With a social media profile that says he studied at “the university of rock and roll” and worked at the “school of sleazy lounge jazz,” Spain remembers practicing so much that there were times when he fell asleep holding a guitar. He gravitated to blues guitarists like B. B King, and played jazz band in high school.
“I was very fortunate to have met Landy at Rose High when I moved here in 1970,” Joe Tronto says. “We became fast friends and discovered our love for blues oriented rock music and jazz. We had a band in high school shortly after named Groundhog. Only recently I became aware of the fact that Groundhog was the fifth band to play at the Attic. Landy was always a good guitar player but where he has evolved to over the years is simply amazing. He can play just about any genre of music.”
When asked if he could choose a style of music he likes to perform best Spain says, “I like to play lots of different stuff. If the music is good, I like it.” And that includes a wide range, from Patsy Cline to Rick James to Miles Davis. Showing a glimpse of his independent spirit, Spain says,“I didn’t play a Lynyrd Skynyrd song until I was 50 because people kept telling me I had to.”
A photo of Spain playing with Built for Comfort prompted the comment, “I bet your neighbor is not as cool as my neighbor, shreddin’ with his hat on backwards and soul sweating out his pores.”
But you know you live in a small town when folks can tell you how many guitar players live there. According to R.A. Fountain’s website, Spain is “one of three outstanding guitarists that happen to call Fountain home.” The store’s proprietor, Alex Albright, who has known Spain for a number of years says, “Landy’s a very intelligent musician and an excellent picker, which makes for a great combination in a band leader. He also has a wealth of knowledge about blues bands, musicians and songs and especially their arrangements.”
And when it comes to arranging music, Spain says, “I like solving puzzles. That can include rearranging a tune to fit the instrumentation or entirely reinterpreting it.”

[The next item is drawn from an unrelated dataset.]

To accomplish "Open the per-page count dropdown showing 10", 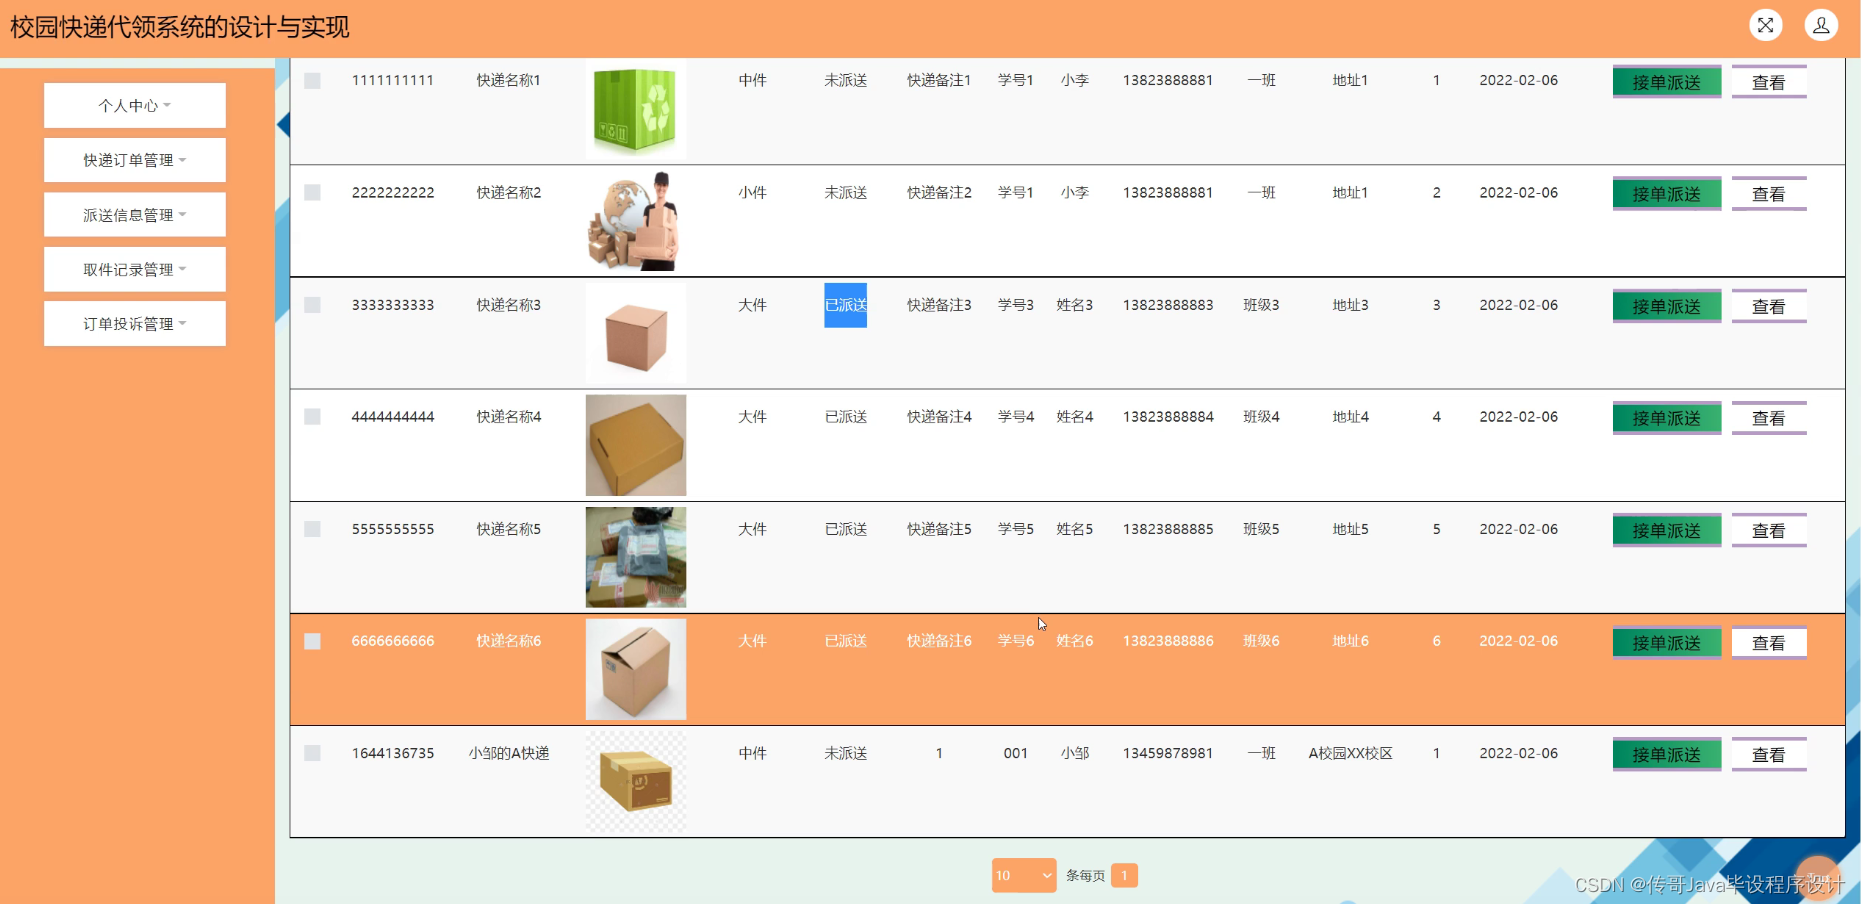I will 1023,875.
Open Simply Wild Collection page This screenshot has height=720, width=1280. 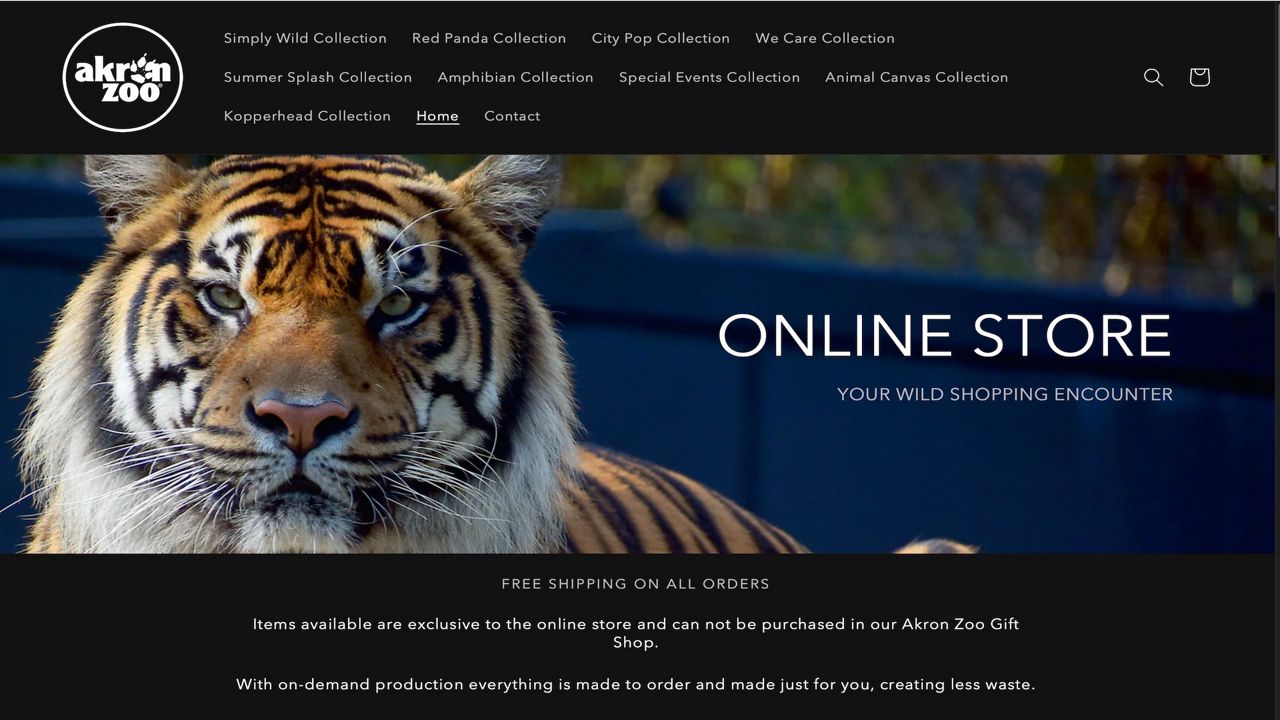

As a teenager, Spain remembers when Greenville had clubs on every corner. “It’s coming back,” he says, “but more dispersed, like in the breweries and restaurants.”
What advice would the veteran musician give to his younger self or to musicians coming up? “Keep the reading chops up.” And by that, he’s not talking Oprah’s Book Club, but music notation.“I used to read music,” Spain says, “but put a chart in front of me now…can’t do it. I play mostly by ear these days. I’m actually thinking of taking lessons again this year. I’m entirely self-taught.”
His second bit of advice for aspiring musicians is: “Find musicians to play with that are better than you are.”
When asked what he’d like to do, musically, in the future, Spain says, “I want to do another band with a female vocalist. I really like working with female vocalists and haven’t done that as much as I’d like to. I like working with them because it’s a different dynamic and you can do different material.” Most importantly, he says, “I want to keep playing and working on music as much as possible.”
Music, for Spain, is “a community kind of thing.” That’s one reason he’s been in so many bands. Someone from a band would need a guitar player and refer him. Musicians help each other out, like restaurateurs calling one another when they run out of stock. “I love it,” he said. “I’ve had it in me as long as I can remember.”